Cabins provide the luxury of letting your family spread out and feel like you’re at home (and also save money on some home-cooked meals if that’s your thing). Many of the cabins in the area offer discounts to various attractions, including Dollywood admission, so be sure to ask upon booking if they have any coupons available.
Another obvious choice for visitors of Dollywood to consider is Dolly Parton’s DreamMore Resort. The resort, which opened in 2015, is just a few minutes down the road from Dollywood and focuses on the themes of family and storytelling.
Guests of the resort receive complimentary TimeSaver passes, early entry to the park on Saturdays, access to a free shuttle that runs to and from Dollywood and a special resort guest-only entrance at the park.
The DreamMore Resort features a zero-entry (beach-style) outdoor pool, an indoor pool open year-round, an outdoor hot tub and a splash pad. The resort offers four restaurants, including a Southern-style buffet. The Spa at DreamMore Resort features salon and spa services seven days a week.
You can find DreamMore and other nearby hotels in the Chase Ultimate Rewards Travel portal, which means you can stay there using points from your Chase Sapphire Reserve at 1.5 cents each — which would be 16,600 points per night on this example date.
Just down the road is Wilderness at the Smokies, a hotel and waterpark resort in Sevierville, Tennessee, about a 30-minute drive from Dollywood. This resort describes itself as a “rustic mountain-modern charm with world-class amenities.” It features a waterpark and family adventure center complete with laser tag, a climbing wall, a bowling alley, minigolf and much more. Think: Dave & Busters, but a hotel.
While Pigeon Forge, Tennessee, isn’t exactly a top points hotel destination, there are still a ton of hotels in the area, given it’s such a big tourist destination for this part of the country.

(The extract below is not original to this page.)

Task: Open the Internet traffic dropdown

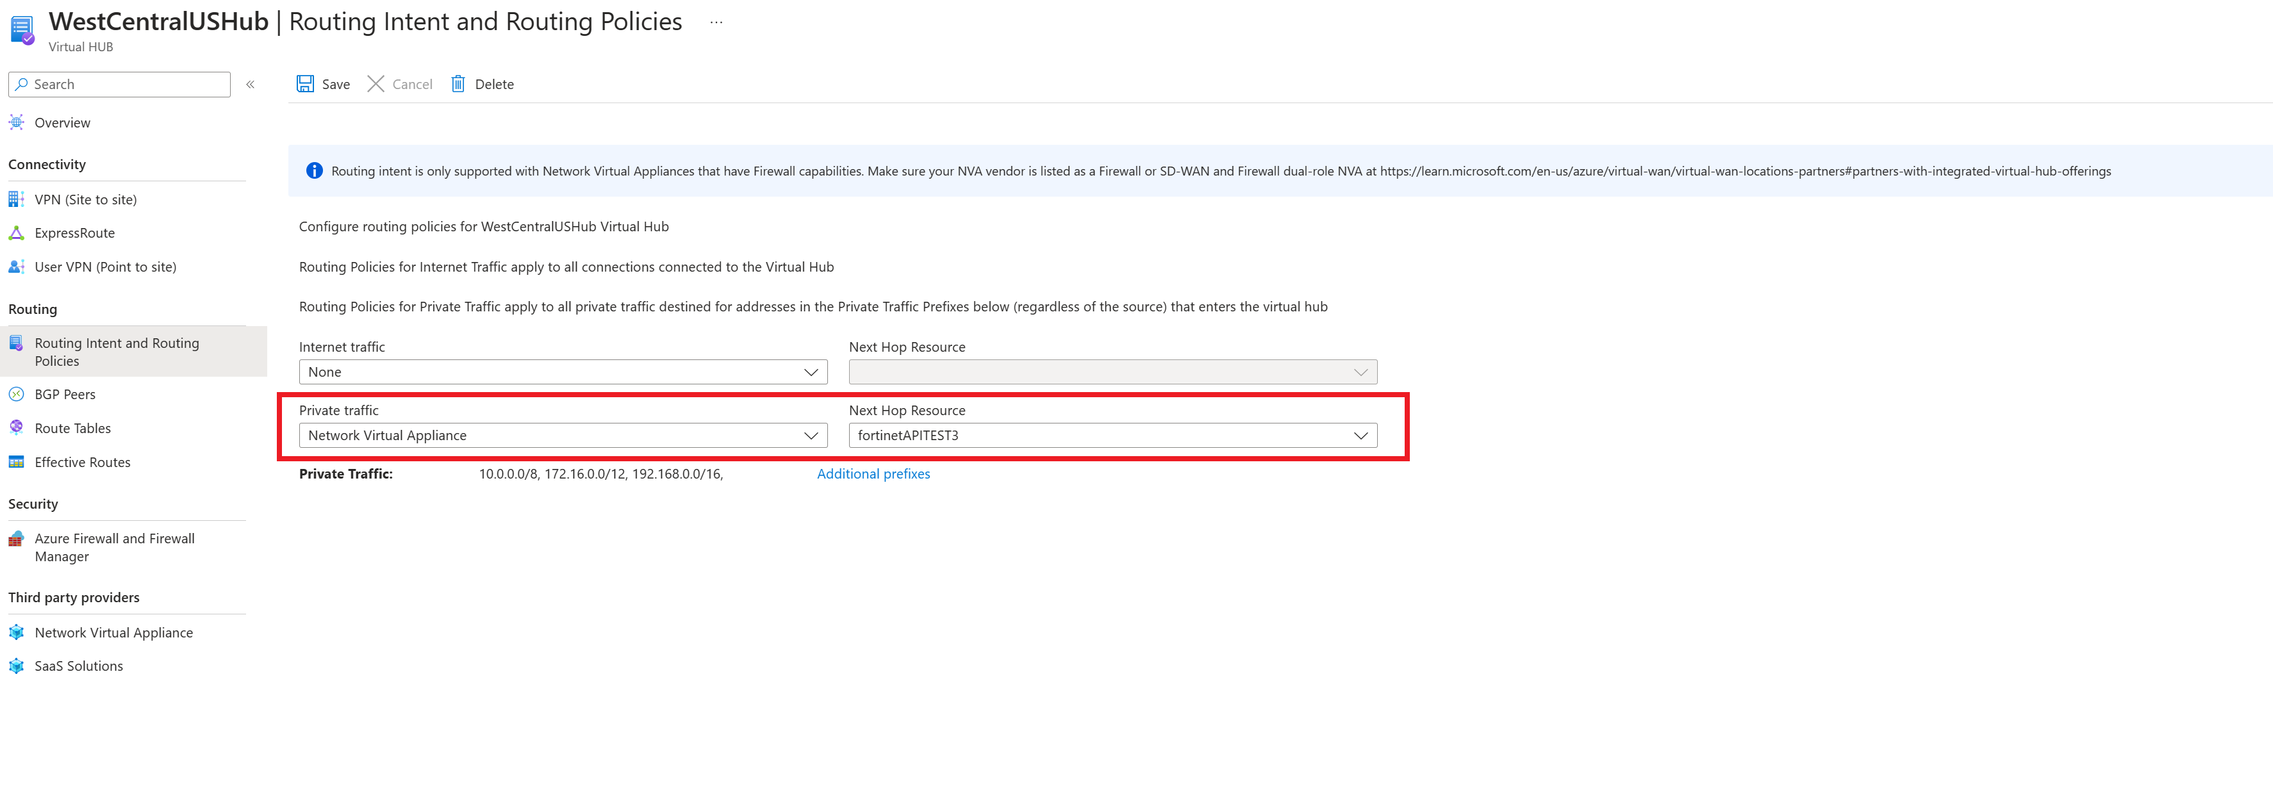Action: click(563, 372)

A quick Google search will bring up a few points options like Springhill Suites by Marriott (Category 5, 35,000 Marriott points per night), Tru by Hilton (27,000 to 30,000 Hilton Honors points per night), and Home2 Suites by Hilton (from 29,000 to 50,000 Hilton Honors points per night). Non-points options include Margaritaville and a year-round Christmas-themed hotel.

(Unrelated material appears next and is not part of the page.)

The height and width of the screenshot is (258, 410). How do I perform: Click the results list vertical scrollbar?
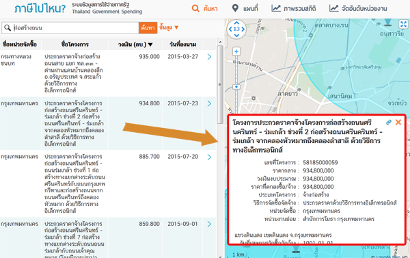220,84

Dollywood is known for its over-the-top celebrations of each season, drawing many locals for a day trip to take part in the festivities. While the exact dates vary a bit from year to year, these are the tentpole events that keep loyal Dollywood lovers coming back. (Note that some festivals may be canceled or postponed due to the ongoing coronavirus pandemic.)

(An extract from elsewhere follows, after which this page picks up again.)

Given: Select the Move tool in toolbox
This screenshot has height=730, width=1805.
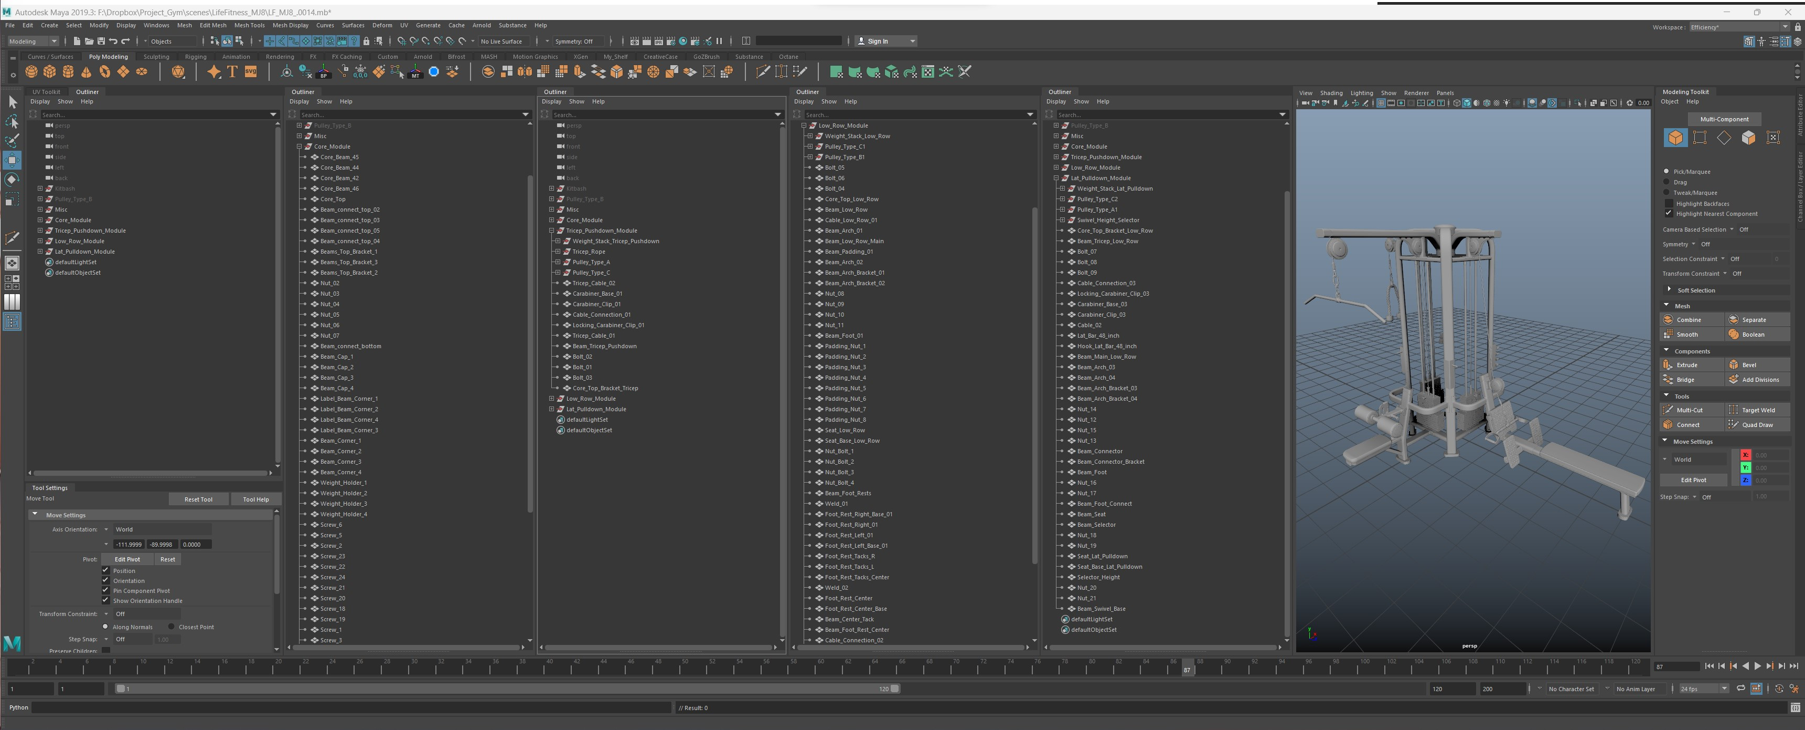Looking at the screenshot, I should [x=12, y=160].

Dollywood is unique among amusement parks and is a must-visit for all Dolly Parton fans. It’s a peaceful spot due to its location within Smoky Mountain National Park, but there’s also no lack of excitement for visitors.
Add a trip to Pigeon Forge to your bucket list to experience all the delicious Southern food, Appalachian culture and incredible thrill rides this park has to offer. You’ll leave with a healthy dose of Southern charm and you may just catch yourself saying “y’all” by the time you leave.